# Clubs in South Wales



## philinmerthyr (10 Aug 2013)

I'm looking for a club to ride with in South Wales. I am relatively new o road cycling. I've been riding less than a year and have been riding alone. Last week I completed the RideLondon 100. I am not the quickest of riders, I average 13-14 mph so am looking or a club with a lower group ride.
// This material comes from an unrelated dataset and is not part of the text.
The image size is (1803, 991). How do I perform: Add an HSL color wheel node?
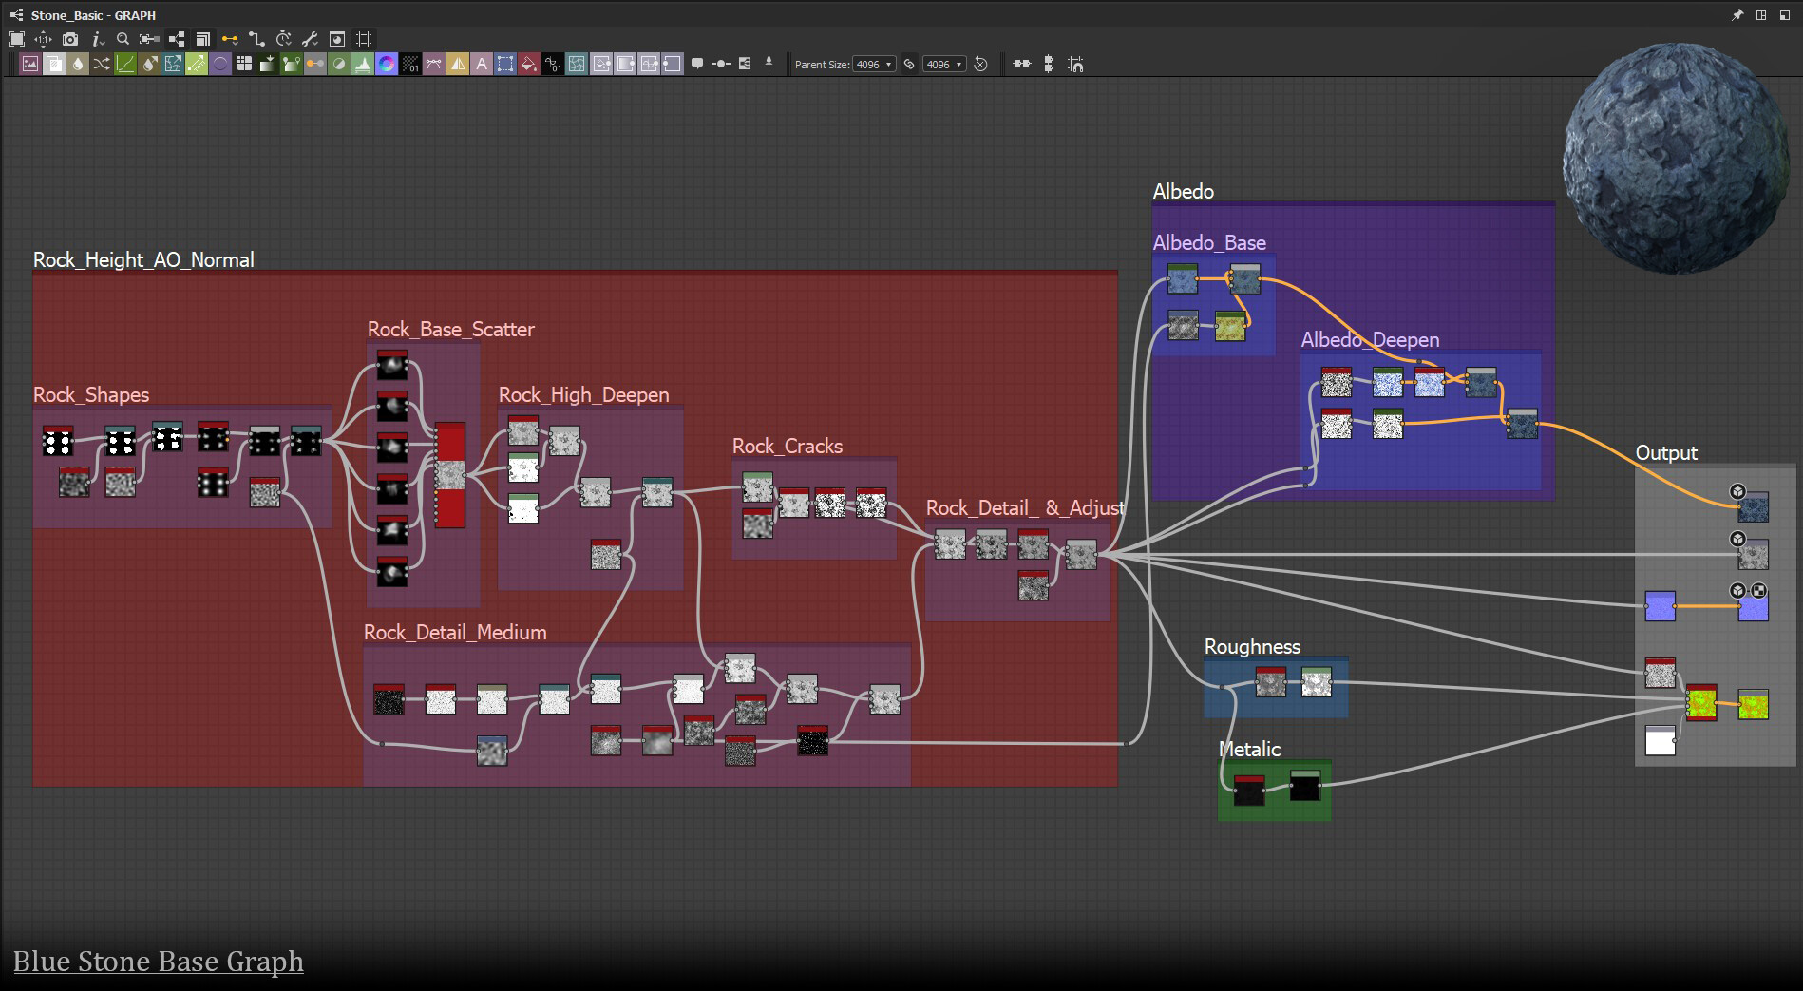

I live in Merthyr Tydfil but am happy to travel up to 30 miles to ride in the right group.


----------



## lukesdad (11 Aug 2013)

The right group would be US tho the rides are not regular the welsh chapter organise a few rides a year, and I can vouch for all the participents (well most ) They re are good humoured affairs, and no one gets left behind (except pubbers if we get the chance) they re normally betwen fifty and one hundred miles and for obvious reasons hilly. Some of the members also do ad-hoc rides of shorter distances, we'd love to see you sometime, check out the informal rides section.


----------



## philinmerthyr (11 Aug 2013)

lukesdad said:


> The right group would be US tho the rides are not regular the welsh chapter organise a few rides a year, and I can vouch for all the participents (well most ) They re are good humoured affairs, and no one gets left behind (except pubbers if we get the chance) they re normally betwen fifty and one hundred miles and for obvious reasons hilly. Some of the members also do ad-hoc rides of shorter distances, we'd love to see you sometime, check out the informal rides section.


Who is US?

Can you post a link to a web page or other info? Ta


----------



## Norry1 (11 Aug 2013)

Lukesdad means CycleChat.


----------



## Doseone (11 Aug 2013)

philinmerthyr said:


> Can you post a link to a web page or other info? Ta


 
Here you go



I'm going to be in Cyfarthfa Park this morning - shopping not riding though

If ever you fancy catching up on a sunday drop me a pm - I normally only go for 20 -25 miles due to time constraints and I'm no speed merchant, but always happy to have company.


----------



## Banjo (11 Aug 2013)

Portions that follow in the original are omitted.